> **WHAT THIS TASK INVOLVES**: Convert everything from the line containing "You are a GUI" down to the line containing "pyautogui.click(x=1019, y=1061)", both included, into a JSON list of strings with one string per line and blank lines omitted. Leave the pictures out.

> **GIVEN DATA**:
— begin —

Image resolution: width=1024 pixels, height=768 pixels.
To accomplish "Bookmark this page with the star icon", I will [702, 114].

— end —
— begin —

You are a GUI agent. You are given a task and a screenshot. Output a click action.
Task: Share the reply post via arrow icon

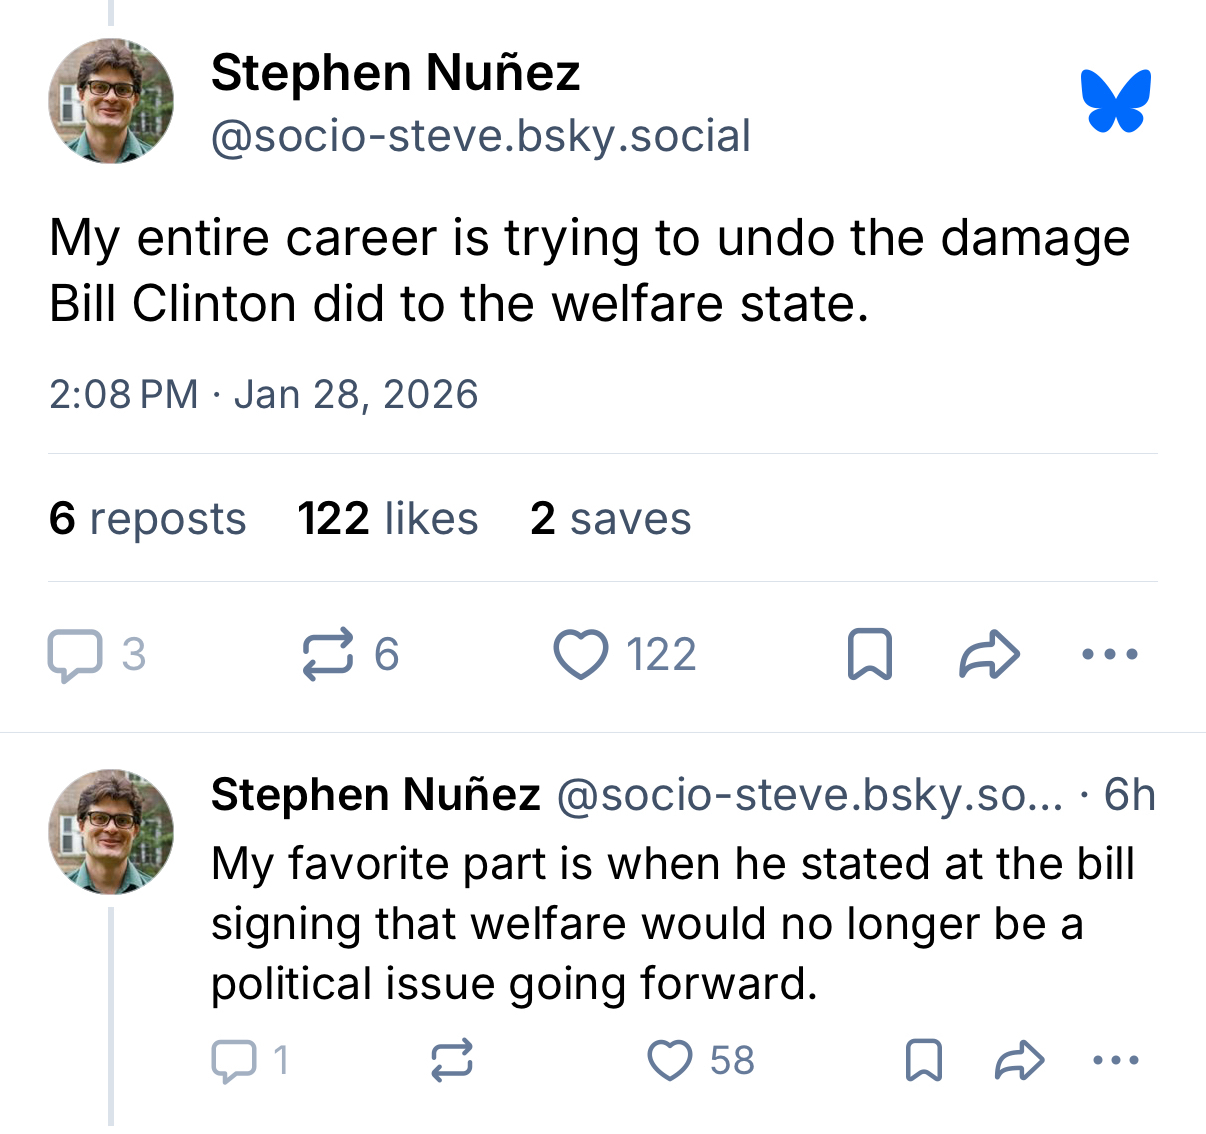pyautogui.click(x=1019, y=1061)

— end —

> **WRITTEN REPLY**:
[
  "You are a GUI agent. You are given a task and a screenshot. Output a click action.",
  "Task: Share the reply post via arrow icon",
  "pyautogui.click(x=1019, y=1061)"
]